READING TEXT:
A.I. smoke and mirrors

These days in tech, everything has to be A.I. Whatever that means.

When a term doesn’t really mean anything, you can literally make it mean anything.

At the level of the huge tech corporations, A.I. really means LLMs, which are essentially just massive prediction machines. They definitely can’t “think,” but the way they work is not entirely understood even by the people who built them, and is not understood at all by the average person, so their responses to our prompts land somewhere in our perception between “magic” and “human-like consciousness.” In reality they’re neither, but it doesn’t matter, as long as they promise massive profits at some point in the future… even if they require tremendous input of money and energy resources in the meantime.

And then at a lower level, companies that definitely do not have the resources of Google or Meta are nonetheless suddenly offering “A.I.” in just about everything they do.

But those of us who have been around tech as long as I have remember the early 2000s, when “wizards” started appearing everywhere. Wizards were really nothing more than step-by-step scripts with some simple branching logic. But they were dressed up with friendly on-screen text and whimsical designs in ways that gave the impression that the computer was interacting with you on almost human terms.

It’s clear today that all of this low-budget “A.I.” is really just wizards by another name, which, again, are just simple scripts with branching logic, by another name.

Nothing in this industry is real.

Below is a composite screenshot of the “conversation” I had with the so-called “AI Troubleshooter” from a hosting company that shall remain nameless. (Let’s just say… it’s more than a hosting company, but it’s not the “hostingest” company.)

It’s clear to me that there is not really anything more to this than a script that fires off when a 500 error gets logged. The script parses the log error, scans the site for common, well-known configuration issues, and applies standard corrections and/or resets the configurations to their defaults, then checks again for errors. The script is dressed up in exactly the same kind of “friendly,” quasi-human language of those classic “wizard” scripts from before “A.I.” became the buzzword du jour.

I’d insert the eyeroll emoji here except I have WordPress emoji disabled on this site, courtesy of my No Nonsense plugin. Oh God, I just did self-promotion. But I promise No Nonsense includes absolutely zero A.I. B.S.

Data entries:
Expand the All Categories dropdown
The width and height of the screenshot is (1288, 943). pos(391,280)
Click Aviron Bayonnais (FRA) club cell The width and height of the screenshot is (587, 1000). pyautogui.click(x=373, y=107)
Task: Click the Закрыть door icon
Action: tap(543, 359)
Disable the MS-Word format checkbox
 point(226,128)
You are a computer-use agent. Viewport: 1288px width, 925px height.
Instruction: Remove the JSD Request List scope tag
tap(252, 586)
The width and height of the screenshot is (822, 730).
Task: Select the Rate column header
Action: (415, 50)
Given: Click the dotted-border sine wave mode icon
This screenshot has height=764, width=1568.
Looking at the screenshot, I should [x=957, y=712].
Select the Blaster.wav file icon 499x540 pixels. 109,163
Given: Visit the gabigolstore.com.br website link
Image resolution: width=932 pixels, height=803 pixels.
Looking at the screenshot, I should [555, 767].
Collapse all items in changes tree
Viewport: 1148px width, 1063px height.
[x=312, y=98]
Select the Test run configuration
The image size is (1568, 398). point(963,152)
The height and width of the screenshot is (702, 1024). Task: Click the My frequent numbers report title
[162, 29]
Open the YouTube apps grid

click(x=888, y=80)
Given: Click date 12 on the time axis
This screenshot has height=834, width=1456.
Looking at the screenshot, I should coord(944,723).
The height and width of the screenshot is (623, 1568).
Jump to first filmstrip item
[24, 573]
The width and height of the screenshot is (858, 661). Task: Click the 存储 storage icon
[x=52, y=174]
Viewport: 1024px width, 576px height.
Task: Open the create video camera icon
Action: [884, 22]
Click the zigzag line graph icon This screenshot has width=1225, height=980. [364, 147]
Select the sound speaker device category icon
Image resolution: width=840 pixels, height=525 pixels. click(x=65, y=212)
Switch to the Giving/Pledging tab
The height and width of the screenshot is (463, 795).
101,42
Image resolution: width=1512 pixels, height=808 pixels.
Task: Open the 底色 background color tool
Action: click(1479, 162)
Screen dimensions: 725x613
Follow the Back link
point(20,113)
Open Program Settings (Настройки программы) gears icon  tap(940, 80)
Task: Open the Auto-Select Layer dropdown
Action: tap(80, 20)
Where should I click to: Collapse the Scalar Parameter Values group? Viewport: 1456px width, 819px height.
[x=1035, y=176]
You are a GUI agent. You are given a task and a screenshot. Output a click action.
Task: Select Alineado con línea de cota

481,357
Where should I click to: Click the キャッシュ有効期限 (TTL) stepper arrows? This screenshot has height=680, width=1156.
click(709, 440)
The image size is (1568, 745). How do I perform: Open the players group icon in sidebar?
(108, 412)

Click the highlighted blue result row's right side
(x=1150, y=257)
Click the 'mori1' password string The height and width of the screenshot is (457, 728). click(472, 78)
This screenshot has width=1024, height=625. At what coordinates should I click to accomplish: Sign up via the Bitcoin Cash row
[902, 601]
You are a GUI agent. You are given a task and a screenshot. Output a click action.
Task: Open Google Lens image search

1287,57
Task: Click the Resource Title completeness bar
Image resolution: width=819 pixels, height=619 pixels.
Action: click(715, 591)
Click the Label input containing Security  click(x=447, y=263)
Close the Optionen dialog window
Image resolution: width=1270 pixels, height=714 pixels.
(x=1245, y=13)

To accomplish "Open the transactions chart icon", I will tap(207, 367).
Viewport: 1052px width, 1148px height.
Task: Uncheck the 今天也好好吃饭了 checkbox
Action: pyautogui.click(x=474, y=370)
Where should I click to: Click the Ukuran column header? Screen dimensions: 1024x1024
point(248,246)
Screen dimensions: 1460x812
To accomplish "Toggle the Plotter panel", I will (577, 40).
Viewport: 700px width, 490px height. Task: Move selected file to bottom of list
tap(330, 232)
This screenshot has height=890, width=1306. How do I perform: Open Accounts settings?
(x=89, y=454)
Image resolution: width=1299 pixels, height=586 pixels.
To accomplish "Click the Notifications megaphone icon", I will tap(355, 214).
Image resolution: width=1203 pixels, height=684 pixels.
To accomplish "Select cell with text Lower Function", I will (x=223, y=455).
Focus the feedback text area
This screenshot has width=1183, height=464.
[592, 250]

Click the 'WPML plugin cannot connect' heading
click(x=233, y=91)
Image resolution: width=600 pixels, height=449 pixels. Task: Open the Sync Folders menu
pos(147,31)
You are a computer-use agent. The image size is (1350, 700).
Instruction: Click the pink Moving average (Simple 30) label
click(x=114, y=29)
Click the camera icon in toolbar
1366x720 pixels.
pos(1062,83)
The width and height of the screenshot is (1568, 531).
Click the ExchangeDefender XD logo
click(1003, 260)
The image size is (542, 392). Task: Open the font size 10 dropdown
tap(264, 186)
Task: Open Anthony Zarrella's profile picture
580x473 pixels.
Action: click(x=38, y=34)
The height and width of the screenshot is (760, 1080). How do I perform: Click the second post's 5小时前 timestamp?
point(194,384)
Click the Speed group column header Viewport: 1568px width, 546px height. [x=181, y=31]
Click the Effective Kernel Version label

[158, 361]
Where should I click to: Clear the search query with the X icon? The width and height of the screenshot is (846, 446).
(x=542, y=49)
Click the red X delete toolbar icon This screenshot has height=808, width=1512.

TASK A:
Could you condense the paragraph in the essay on A.I. hype that begins "It's clear to me that there is not really" into a short bulleted list that keeps its main facts?
TASK B:
Could you set down, word for word, the part of the essay on A.I. hype that opens with the words containing "A.I. smoke and" and closes with "it mean anything."?

TASK SOLUTION A:
- In the author's view, there is nothing more to it than a script that fires off when a 500 error is logged.
- The script parses the logged error and scans the site for common, well-known configuration issues.
- It then applies standard corrections or resets the configurations to their defaults and checks again for errors.
- It is dressed up in the same friendly, quasi-human language as the classic "wizard" scripts from before "A.I." became the buzzword of the day.

TASK SOLUTION B:
A.I. smoke and mirrors

These days in tech, everything has to be A.I. Whatever that means.

When a term doesn’t really mean anything, you can literally make it mean anything.